Only Kentucky's county clerks are authorized to "establish procedures for obtaining copies of records under [their] control, including restricting the use of devices including but not limited to scanners, cameras, computers, personal copiers, or other devices that may be used by an individual seeking a copy of a document maintained by the clerk, but a clerk shall not restrict the ability of any person to make handwritten notes regarding documents and records maintained by the clerk."

https://apps.legislature.ky.gov/law/statutes/statute.aspx?id=40089

The same 2012 law, authorizes county clerks to collect "a per-page fee, not to exceed fifty cents ($0.50) per page, for providing legal size or smaller paper copies of records or documents maintained by the clerk."

No other public agency or official may restrict the use of personal devices to make copies or impose a copying fee that exceeds its "actual costs," *excluding* staff costs.

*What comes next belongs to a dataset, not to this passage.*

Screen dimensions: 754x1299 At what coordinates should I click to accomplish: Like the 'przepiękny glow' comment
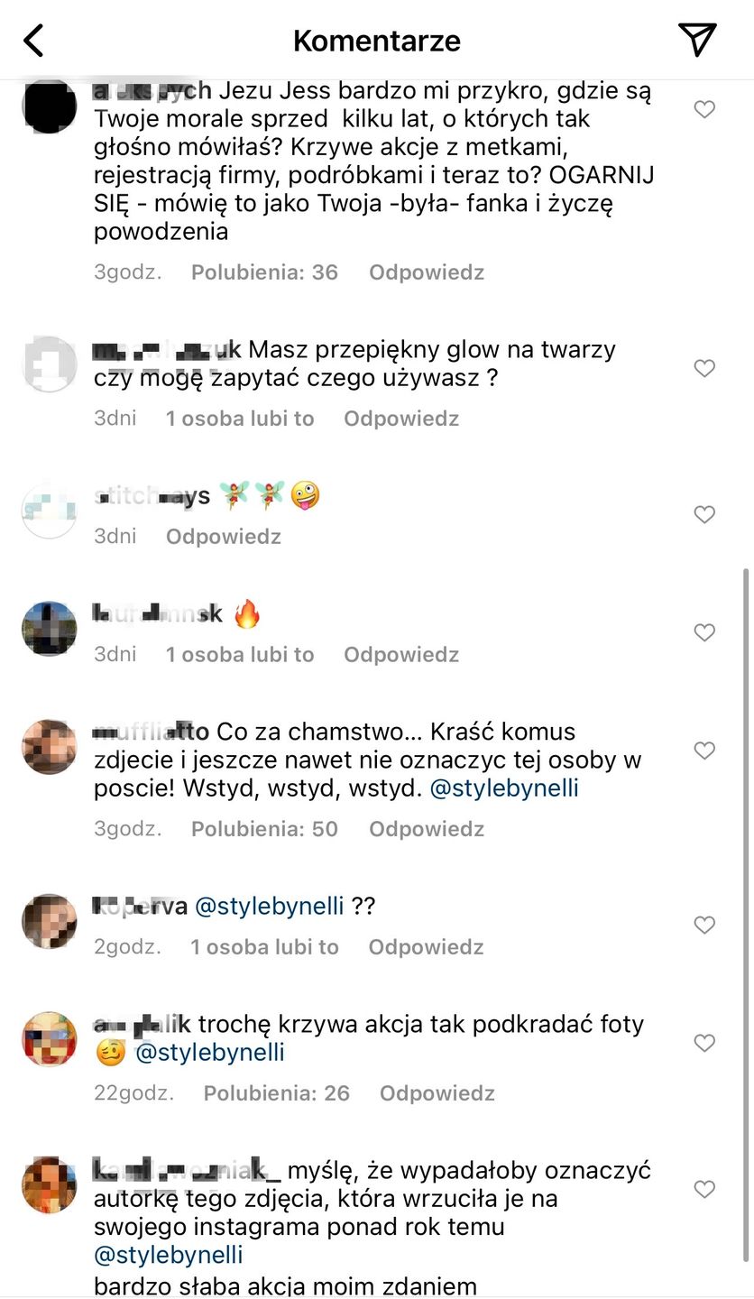704,368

Based on an early opinion of the Kentucky Supreme Court, a regulation applicable to state agencies, and long years of policy and practice, that fee is fixed at ten cents per page. No public agency can charge a requester to inspect public records, and all costs associated with redaction of public records for inspection *or* copying must be absorbed by the public agency.

https://ag.ky.gov/orom/2017/17ORD244.doc

https://ag.ky.gov/orom/2018/18ORD018.doc

The Kentucky attorney general has taken the analysis a step further in recent months, declaring that if public records are maintained in electronic format, and the requester asks that the records be transmitted to him or her electronically (as opposed to being mailed to him or her on a thumb drive or disc), and electronic transmission is feasible, public agencies can assess no copying fees inasmuch as no actual costs are incurred.

https://ag.ky.gov/orom/2019/19ORD118.doc

Public agencies may protest, but electronic transmission of public records relieves them of a at least one duty under the law – the duty to make and mail hard copies — and, accordingly, lightens their load. Happily, it gives greater import to the notion that "*free* and open examination of public records is in the public interest."